Python eludes South Toledo owner

4.5-foot-long snake disappears from home

An albino Burmese python similar to this one has gone missing from the home of its South Toledo owner. The 18-month-old snake was last seen on June 16.
An albino Burmese python similar to this one has gone missing from the home of its South Toledo owner. The 18-month-old snake was last seen on June 16.

A 4.5-foot long albino Burmese python has gone missing from its home on Western Avenue near Airport Highway.

Its owner, Chad Luce, last saw the snake June 16.

“He somehow got out of his cage,” Mr. Luce said. “I’ve searched the house, and he’s nowhere to be found.”

Otis, who was named after a character on the Andy Griffith Show by Mr. Luce’s dad, has a history of escaping his cage, but has never gotten out of the house before.

Mr. Luce acquired the 18-month old snake from a friend when the snake was a baby.

According to, the Burmese python (python bivittatus) is one of the six largest snakes in the world, native to a large variation of tropic and subtropic areas of Southern and Southeast Asia. Its albino form is especially popular. They are white with patterns in butterscotch yellow and burnt orange.

Burmese pythons eat amphibians, reptiles, birds, and mammals that vary in size from small rodents to deer. They are often found near water and are sometimes semiaquatic, but can also be found in trees. Wild variations of the species average 12-feet long, but may reach up to 19 feet. They are good climbers, according to the site.

Mr. Luce is offering a cash reward for the snake. He can be reached at 419-262-8936.

Gary Hune, a board member of the Toledo Herpetological Society who has owned snakes for almost 30 years, said the police often refer callers to him when they get calls about snakes being found. The public can reach him directly at 419-349-8405 when they find a snake.

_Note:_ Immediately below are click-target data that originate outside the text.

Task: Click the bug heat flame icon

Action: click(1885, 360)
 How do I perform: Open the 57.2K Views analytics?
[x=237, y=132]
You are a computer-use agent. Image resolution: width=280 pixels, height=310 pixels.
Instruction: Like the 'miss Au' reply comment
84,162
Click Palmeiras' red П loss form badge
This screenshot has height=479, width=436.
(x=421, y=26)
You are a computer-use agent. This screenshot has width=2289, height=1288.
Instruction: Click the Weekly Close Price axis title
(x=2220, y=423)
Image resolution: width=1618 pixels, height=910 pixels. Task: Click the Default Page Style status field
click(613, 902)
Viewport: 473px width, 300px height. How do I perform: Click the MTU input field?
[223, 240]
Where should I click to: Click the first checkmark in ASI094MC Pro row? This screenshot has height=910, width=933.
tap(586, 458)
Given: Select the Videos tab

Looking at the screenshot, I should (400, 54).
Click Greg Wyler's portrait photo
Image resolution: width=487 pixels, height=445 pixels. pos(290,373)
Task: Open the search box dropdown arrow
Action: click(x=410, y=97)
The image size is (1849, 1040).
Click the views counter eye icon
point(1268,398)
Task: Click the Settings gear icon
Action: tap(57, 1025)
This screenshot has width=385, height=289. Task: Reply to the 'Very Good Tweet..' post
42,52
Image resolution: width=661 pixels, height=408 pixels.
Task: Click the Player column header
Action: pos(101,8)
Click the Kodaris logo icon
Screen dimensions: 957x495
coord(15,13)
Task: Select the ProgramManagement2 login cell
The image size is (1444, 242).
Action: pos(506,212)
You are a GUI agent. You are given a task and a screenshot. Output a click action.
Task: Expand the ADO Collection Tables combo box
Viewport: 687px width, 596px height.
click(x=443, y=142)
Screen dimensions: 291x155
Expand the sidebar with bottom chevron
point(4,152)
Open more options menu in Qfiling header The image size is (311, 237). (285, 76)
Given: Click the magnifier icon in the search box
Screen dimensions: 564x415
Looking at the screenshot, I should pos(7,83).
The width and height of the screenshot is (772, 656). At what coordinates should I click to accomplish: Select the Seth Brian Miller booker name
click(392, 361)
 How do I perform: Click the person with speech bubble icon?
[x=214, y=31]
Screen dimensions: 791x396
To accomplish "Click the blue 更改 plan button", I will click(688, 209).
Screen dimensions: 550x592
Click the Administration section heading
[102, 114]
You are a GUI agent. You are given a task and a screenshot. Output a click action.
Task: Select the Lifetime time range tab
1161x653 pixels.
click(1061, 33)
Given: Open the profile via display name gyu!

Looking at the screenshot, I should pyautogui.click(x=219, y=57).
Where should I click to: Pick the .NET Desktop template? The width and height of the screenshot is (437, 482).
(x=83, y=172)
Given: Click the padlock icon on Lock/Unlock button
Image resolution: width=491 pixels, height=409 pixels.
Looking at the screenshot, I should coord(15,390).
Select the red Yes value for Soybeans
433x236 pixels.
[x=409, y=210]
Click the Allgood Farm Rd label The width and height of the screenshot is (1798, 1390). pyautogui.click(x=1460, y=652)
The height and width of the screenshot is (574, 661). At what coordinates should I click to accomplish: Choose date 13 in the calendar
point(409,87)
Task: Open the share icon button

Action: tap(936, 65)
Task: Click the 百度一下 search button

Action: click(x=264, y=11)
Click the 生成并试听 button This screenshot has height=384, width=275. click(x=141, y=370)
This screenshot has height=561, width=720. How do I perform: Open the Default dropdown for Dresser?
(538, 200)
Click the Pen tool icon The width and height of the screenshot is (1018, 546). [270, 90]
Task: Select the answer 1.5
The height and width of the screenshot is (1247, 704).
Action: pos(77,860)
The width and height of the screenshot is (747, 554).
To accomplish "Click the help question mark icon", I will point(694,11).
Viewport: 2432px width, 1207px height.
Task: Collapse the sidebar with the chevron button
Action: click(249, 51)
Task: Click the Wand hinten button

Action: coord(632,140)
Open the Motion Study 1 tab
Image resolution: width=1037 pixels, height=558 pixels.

“I’d much rather someone call me than hurt the snake,” he said. “The snake didn’t do anything wrong."

Snakes are clever at hiding and this one could be in Mr. Luce’s plumbing system or up in the rafters of his attic, Mr. Hune said.

Val Hornyak, lead keeper of the Toledo Zoo Herpetology Department, said the snake might be able to get through an open door, loose window screen or other opening. More likely, it’s looking for a snug, warm place such as under or behind a refrigerator, washer, dryer, couch, or in a desk drawer.

If the snake is healthy, it could go several months without eating, Ms. Hornyak said.

Although the snake in question is not big enough to kill anyone, it could try to bite, Mr. Hune said. In order to move a snake safely it is best to throw a towel over its head so it cannot see, he said.

“There’s a greater chance of a dog or cat hurting it than the other way around,” Mr. Hune said. “It could kill a rabbit or cat, but isn’t big enough to swallow it.”

Mr. Hune also owns an albino Burmese python, which is about 6 feet long and about 10 years old. He uses it in his Reptiles on Wheels educational program.

“They are quite friendly when properly socialized,” he said.